I'LL Teach You Marianne

Just sorry



Just sorry

Anne berdiri tanpa suara menatap ke arah sebuah ruangan berukuran 3x3 meter bernuansa serba putih yang saat ini dihuni Leon, pada saat ini Leon duduk di lantai dengan posisi sedang memeluk kedua lulutnya menatap lurus ke dinding putih yang ada dihadapannya tanpa bersuara selama hampir 20 menit.     

Setelah berteriak-teriak dengan menyebut nama Steffi berkali-kali dikantor polisi Leon tiba-tiba tertawa dan bicara sendiri sambil menunjuk-nunjuk dinding tempatnya berada, perilaku Leon pun sontak membuat rekan satu selnya merasa tidak nyaman. Mereka lalu meminta agar Leon dipindahkan karena terus berbuat hal yang tak masuk akal, para polisi yang tak bisa membuat Leon tenang akhirnya membawanya ke rumah sakit jiwa untuk dilakukan pemeriksaan. Setelah berada dalam pengawasan dokter ahli jiwa dari rumah sakit yang ditunjuk, akhirnya Leon dinyatakan mengalami gangguan jiwa dan harus mendapat perawatan intensif dirumah sakit tak bisa dicampur dengan para tahanan lain karena ditakutkan akan membuat kekacauan lebih besar lagi.     

"Sepertinya kematian Steffi membuatnya sangat terpukul, karena itu ia menjadi hilang kewarasan seperti ini,"ucap Erick pelan saat berada didepan ruangan Leon.     

Alice mengendikkan bahunya. "Biarkan saja, ini pantas dia dapatkan. Penjahat sepertinya memang pantas mendapatkan karma seperti dari Tuhan."     
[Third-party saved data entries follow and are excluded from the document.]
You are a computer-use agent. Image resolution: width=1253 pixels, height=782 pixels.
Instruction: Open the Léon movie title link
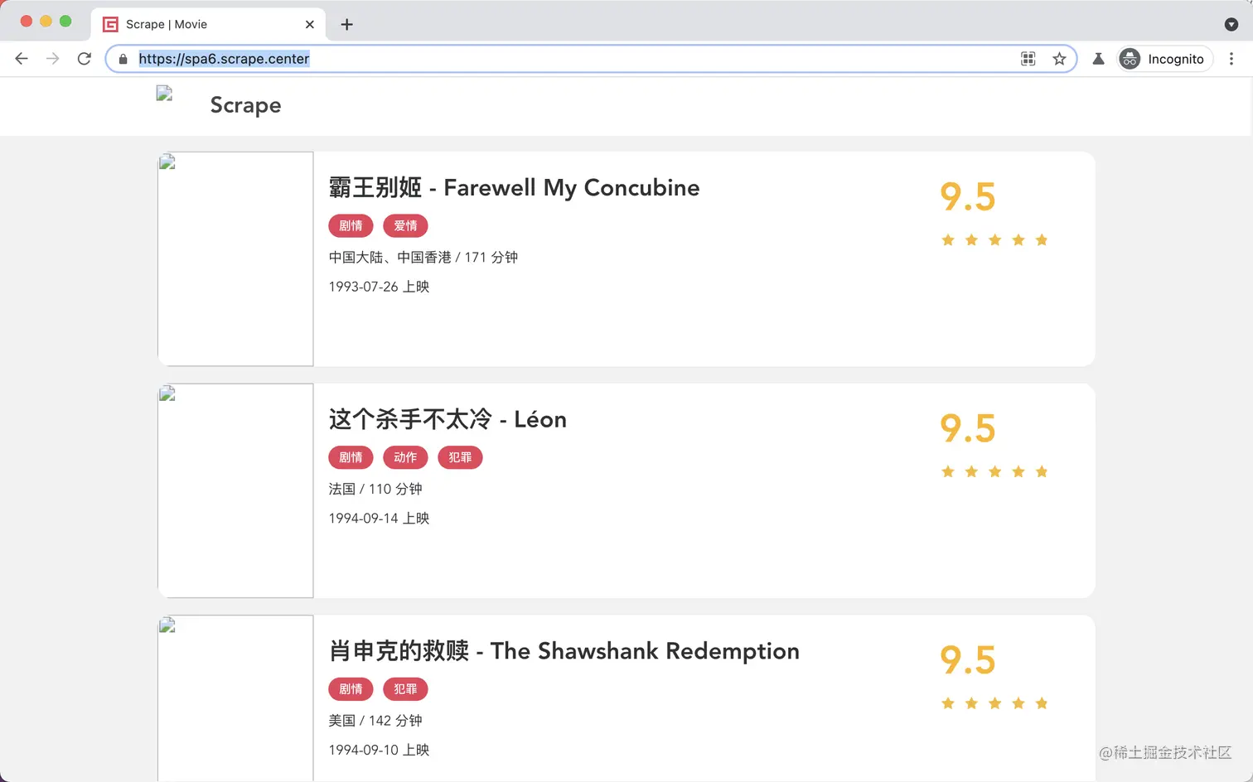click(448, 419)
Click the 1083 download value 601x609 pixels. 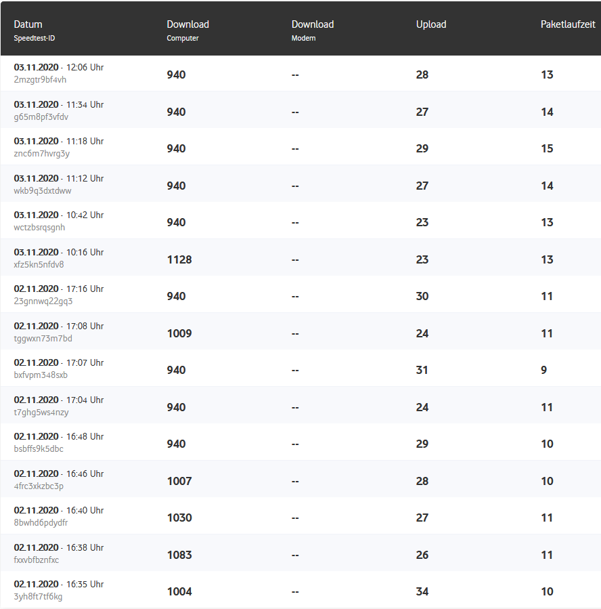point(179,555)
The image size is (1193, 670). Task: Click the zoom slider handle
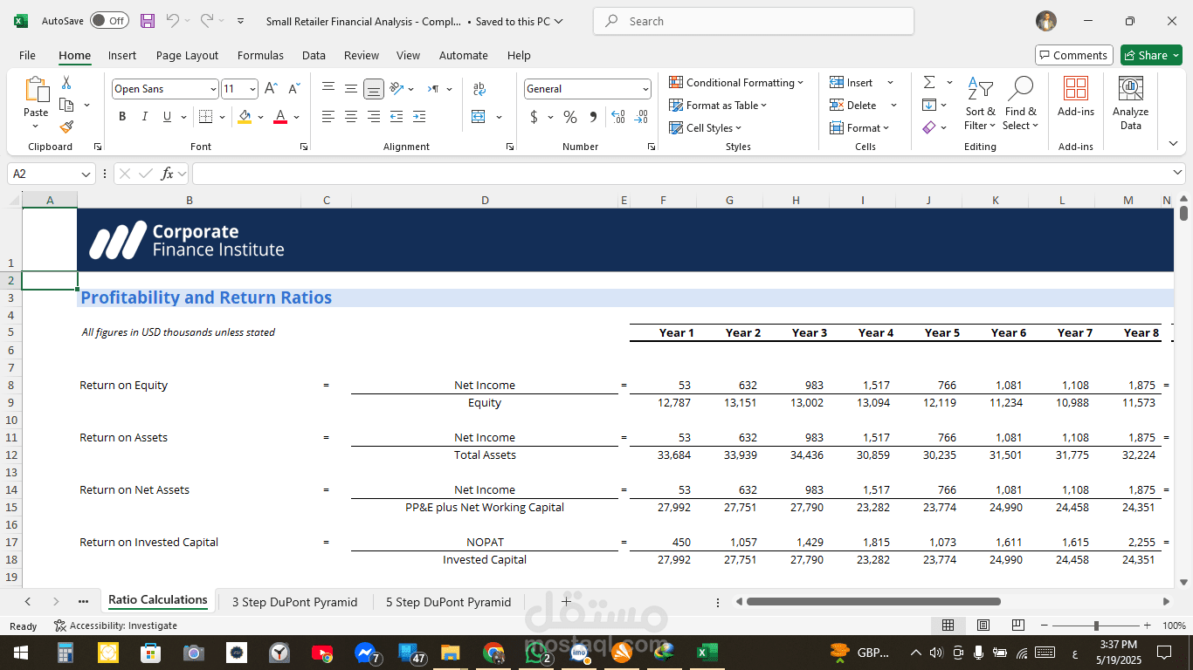[1096, 626]
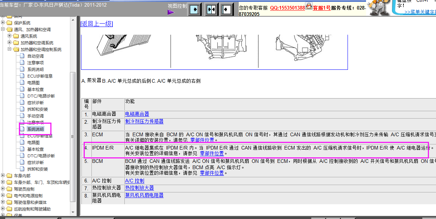The height and width of the screenshot is (219, 436).
Task: Click the purple arrow under 视图控制
Action: click(x=171, y=12)
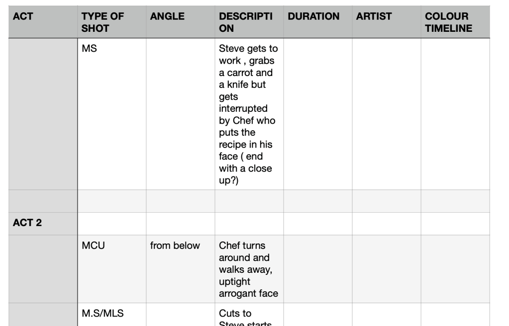Select the empty Angle cell in MS row

click(180, 114)
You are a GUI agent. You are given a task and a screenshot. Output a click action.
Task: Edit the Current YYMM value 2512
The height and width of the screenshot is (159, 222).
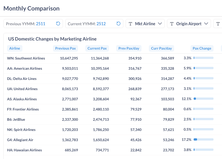(x=101, y=24)
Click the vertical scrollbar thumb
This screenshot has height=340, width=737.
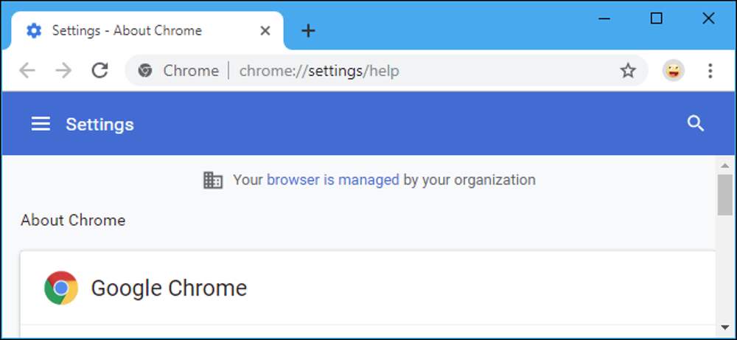[x=724, y=195]
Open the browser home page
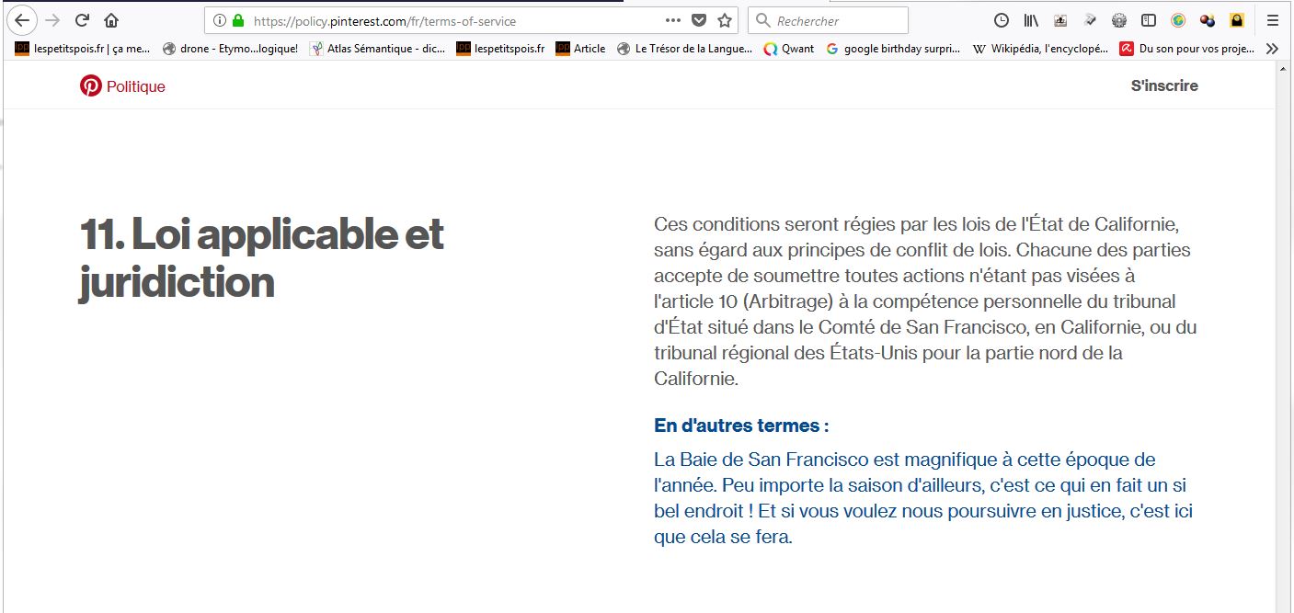The width and height of the screenshot is (1294, 613). tap(111, 20)
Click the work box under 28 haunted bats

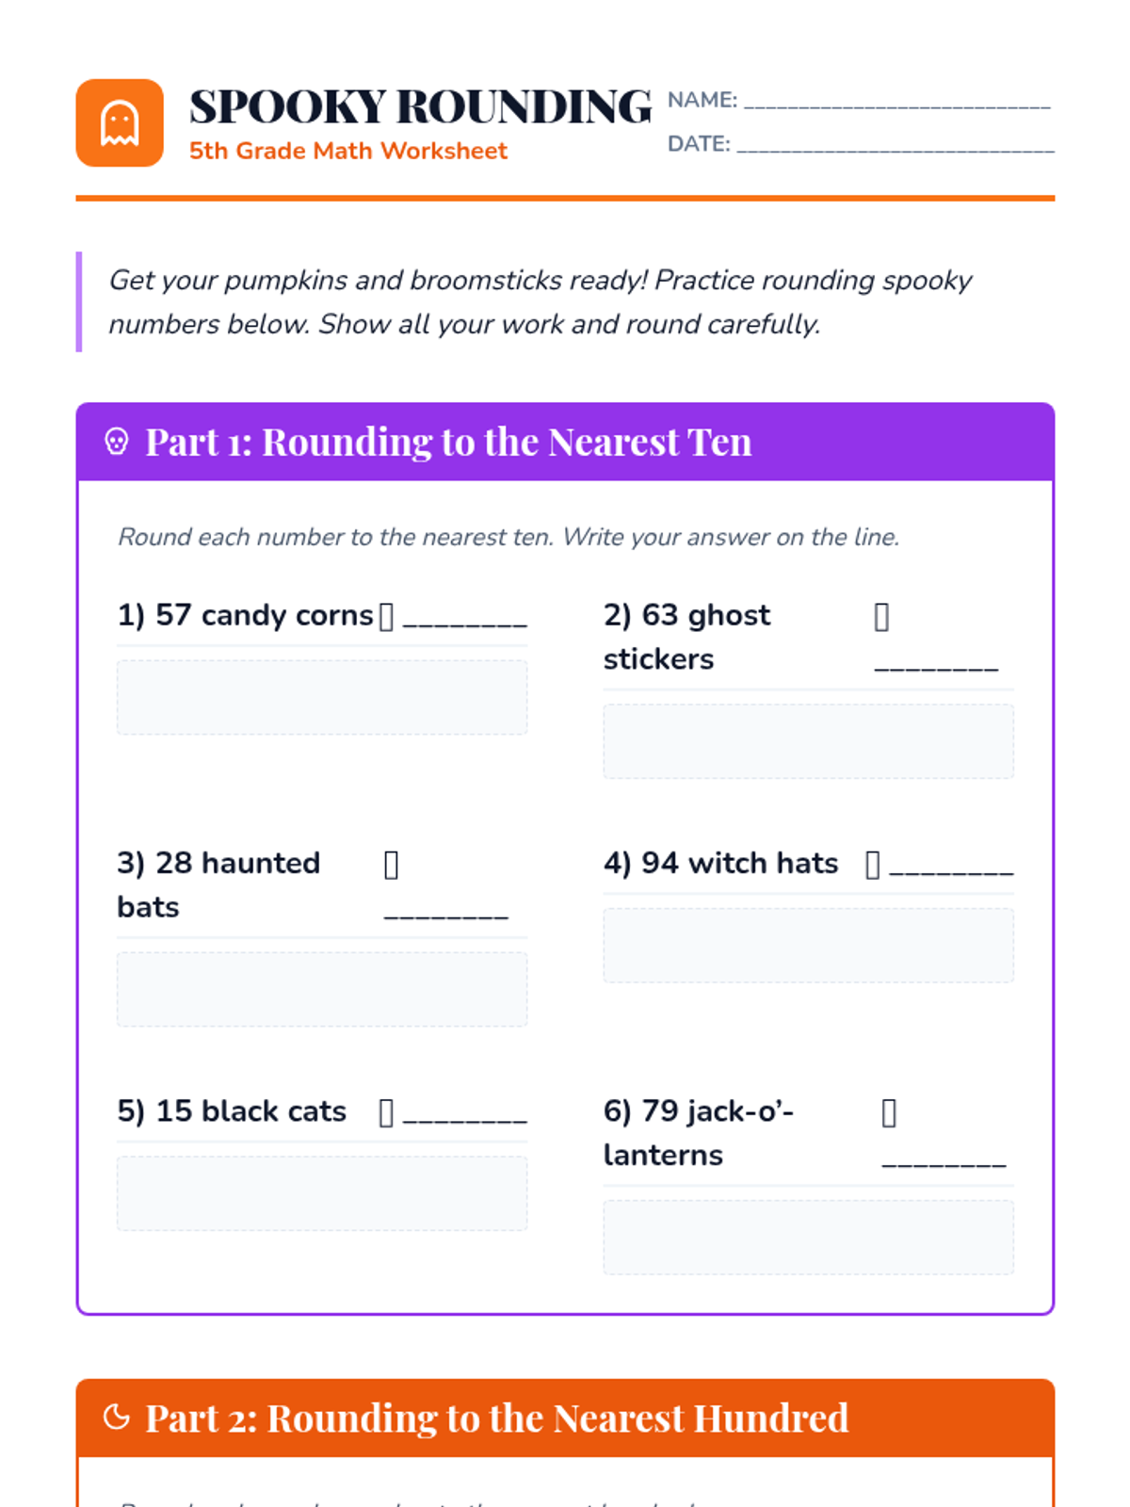322,989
"Alice,"geram Jack pelan.     

"Kenapa? Memangnya ada yang salah dengan ucapanku? Tidak ada, Tuan. Selain sudah membuat kak Anne terluka dia juga melukai wanita selingkuhannya yang dijadikan istri itu, kerakusan dan ketamakan pria itu pada akhirnya membuatnya tak mendapatkan apa-apa. Miris memang, tapi itu pantas dia dapatkan,"ucap Alice kembali, meski bukan dirinya yang menjadi salah satu korban Leon tapi Alice sangat membenci pria itu.     

Semua orang yang ada didepan ruangan Leon terdiam, termasuk Jack yang sebelumnya memberikan peringatan pada Alice. Semua ucapan Alice benar, Leon pada akhirnya tak mendapatkan apa-apa karena berusaha merusak hubungan pernikahan seorang wanita yang ia campakan. Sangat tragis memang seorang Leonardo Ganke berakhir seperti ini dan Anne merasa sedih melihatnya tak berdaya, Anne yang tahu seperti apa masa kecil Leon dari sang nenek merasa iba melihat pria pertama yang ia cintai berakhir di rumah sakit jiwa.     

"Kalau begitu lebih baik kita tinggalkan pasien, dia harus beristirahat. Kasihan, sejak semalam dia belum tidur,"ucap seorang dokter ahli kejiwaan memecah keheningan.     

Luis tersenyum. "Baik dok, kalau boleh tahu dimana letak kantinnya? Sepertinya aku memerlukan kopi saat ini."     

Dokter pria paruh baya itu tersenyum. "Mari saya tunjukkan."     

Luis menganggukkan kepalanya, ia kemudian menyentuh pundak Erick memberinya kode agar meninggalkan tempat itu. Erick yang paham dengan kode yang diberikan Luis kemudian berjalan pergi dari tempat itu bersama Alice meninggalkan Jack dan Anne yang masih berdiri menatap Leon.     

Kisah cinta segitiga yang selama bertahun-tahun ini mengganggu kehidupan rumah tangga Jack dan Anne kini selesai karena sang pengganggu utamanya saat ini sudah tak mempunyai kekuasan apapun untuk mengusiknya lagi, ada rasa senang yang tak dapat Jack ungkapkan saat ini.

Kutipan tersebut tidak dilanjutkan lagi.